▶ _WHAT IS NEEDED_:
In the entries below, count the lines that include the word "Open" and reply with the number alone.

▶ _EXTRACTED INFORMATION_:

------------------------------

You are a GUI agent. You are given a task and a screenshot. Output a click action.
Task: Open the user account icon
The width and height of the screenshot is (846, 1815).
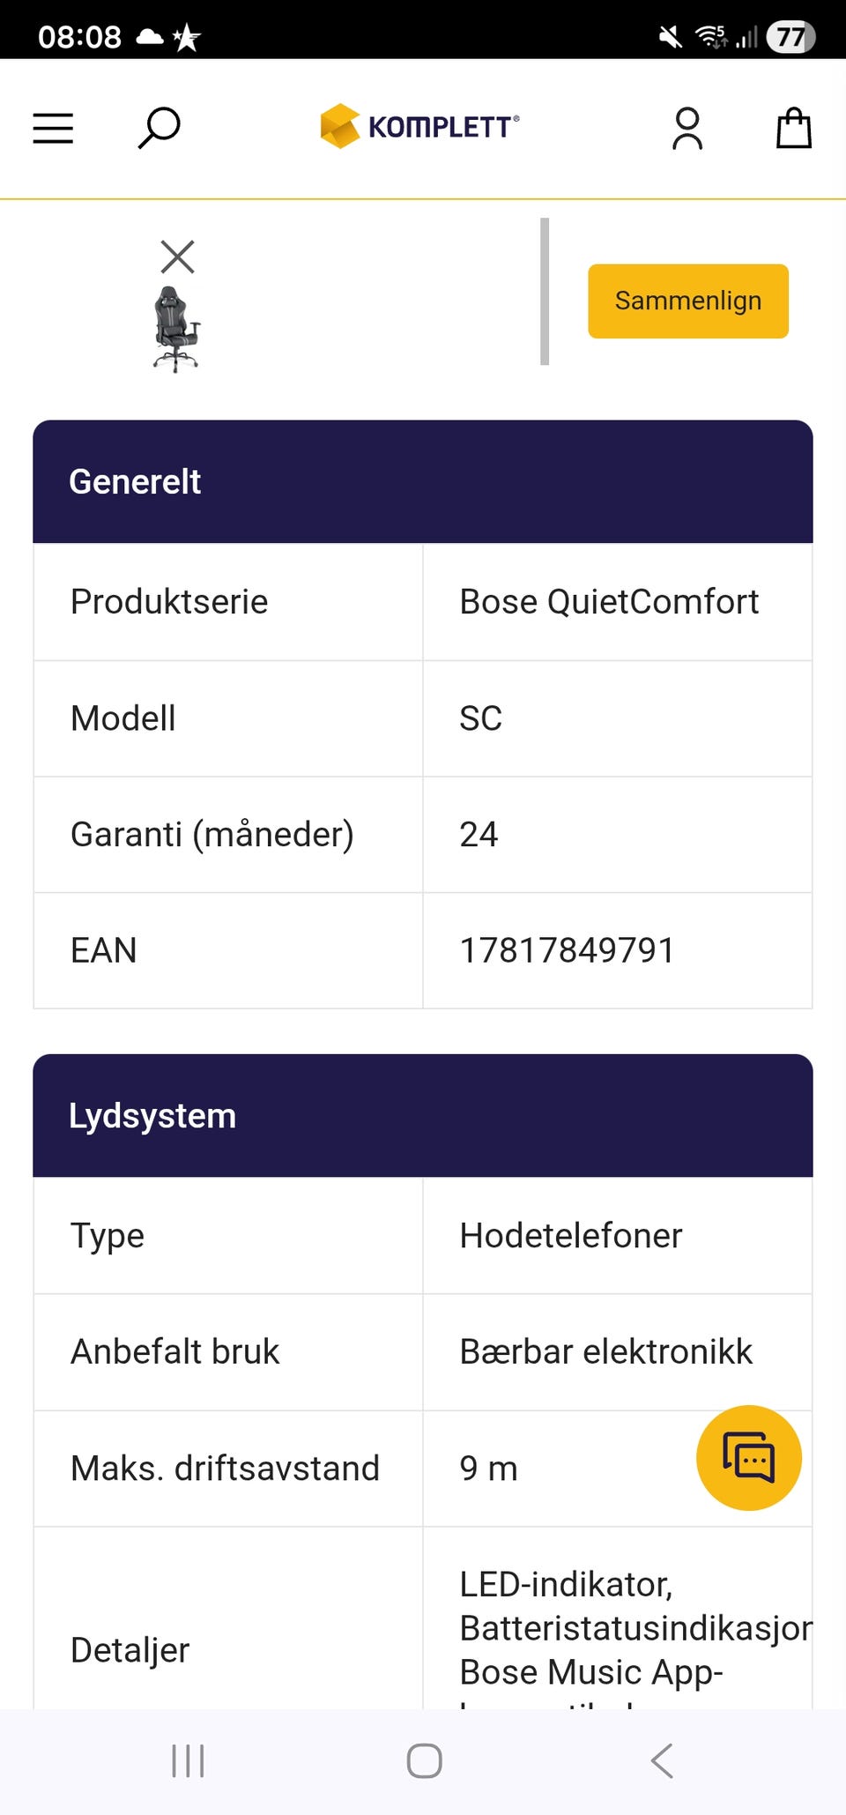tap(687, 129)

------------------------------

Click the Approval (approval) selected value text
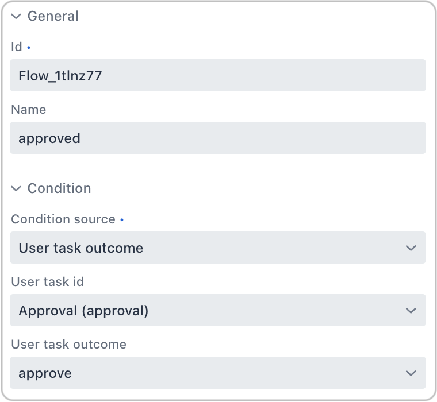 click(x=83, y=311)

------------------------------

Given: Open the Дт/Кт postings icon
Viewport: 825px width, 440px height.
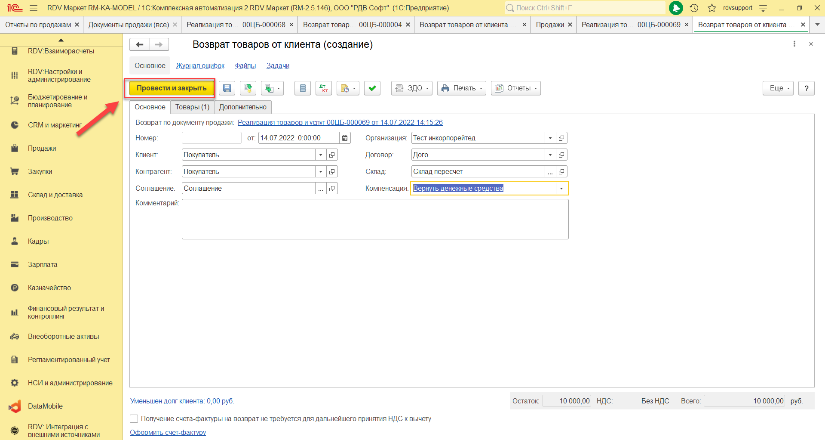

------------------------------

▶ _REPLY_:
2